Using the data below, count the lines where "button" appears, and answer with the number alone.

:: INPUT FOR THIS TASK ::

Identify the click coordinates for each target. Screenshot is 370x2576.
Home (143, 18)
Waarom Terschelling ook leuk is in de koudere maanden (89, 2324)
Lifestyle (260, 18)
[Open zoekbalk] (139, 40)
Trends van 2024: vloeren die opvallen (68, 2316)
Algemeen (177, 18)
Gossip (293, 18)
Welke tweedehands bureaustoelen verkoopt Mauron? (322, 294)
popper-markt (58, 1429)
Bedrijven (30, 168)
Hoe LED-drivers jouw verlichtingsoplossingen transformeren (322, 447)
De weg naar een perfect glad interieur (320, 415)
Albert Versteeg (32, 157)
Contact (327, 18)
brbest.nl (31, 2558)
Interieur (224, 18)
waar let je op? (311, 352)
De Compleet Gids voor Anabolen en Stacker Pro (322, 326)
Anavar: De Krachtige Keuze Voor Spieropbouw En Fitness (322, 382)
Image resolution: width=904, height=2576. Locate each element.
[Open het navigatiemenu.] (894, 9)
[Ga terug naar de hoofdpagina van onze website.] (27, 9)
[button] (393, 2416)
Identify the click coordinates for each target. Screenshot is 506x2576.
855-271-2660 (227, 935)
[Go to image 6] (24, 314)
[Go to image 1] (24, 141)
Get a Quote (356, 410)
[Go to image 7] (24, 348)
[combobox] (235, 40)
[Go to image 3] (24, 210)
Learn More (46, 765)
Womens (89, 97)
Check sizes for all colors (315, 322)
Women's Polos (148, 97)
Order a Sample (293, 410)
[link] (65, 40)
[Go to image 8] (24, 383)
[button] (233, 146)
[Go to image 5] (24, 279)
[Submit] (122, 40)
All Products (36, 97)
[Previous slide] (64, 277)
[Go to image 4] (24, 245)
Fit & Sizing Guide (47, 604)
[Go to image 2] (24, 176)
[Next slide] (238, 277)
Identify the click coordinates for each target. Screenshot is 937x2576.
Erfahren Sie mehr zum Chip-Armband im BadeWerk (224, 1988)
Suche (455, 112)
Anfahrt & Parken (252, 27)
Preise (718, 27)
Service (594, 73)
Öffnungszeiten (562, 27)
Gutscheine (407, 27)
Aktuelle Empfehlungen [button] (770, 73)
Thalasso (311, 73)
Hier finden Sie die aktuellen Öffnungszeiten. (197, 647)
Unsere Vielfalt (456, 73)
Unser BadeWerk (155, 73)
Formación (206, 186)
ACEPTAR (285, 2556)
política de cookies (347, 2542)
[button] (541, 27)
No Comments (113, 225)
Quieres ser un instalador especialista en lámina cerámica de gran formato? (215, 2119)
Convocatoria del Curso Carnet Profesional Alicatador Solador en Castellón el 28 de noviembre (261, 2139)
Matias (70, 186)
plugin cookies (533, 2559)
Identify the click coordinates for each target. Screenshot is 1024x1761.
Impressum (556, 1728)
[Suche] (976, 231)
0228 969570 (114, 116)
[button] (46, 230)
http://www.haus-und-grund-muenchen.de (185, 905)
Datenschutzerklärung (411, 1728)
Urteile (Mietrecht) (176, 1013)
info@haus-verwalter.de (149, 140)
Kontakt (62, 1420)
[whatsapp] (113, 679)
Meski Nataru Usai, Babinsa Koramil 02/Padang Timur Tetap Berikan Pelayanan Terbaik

:::

_FINISHED TASK_: 5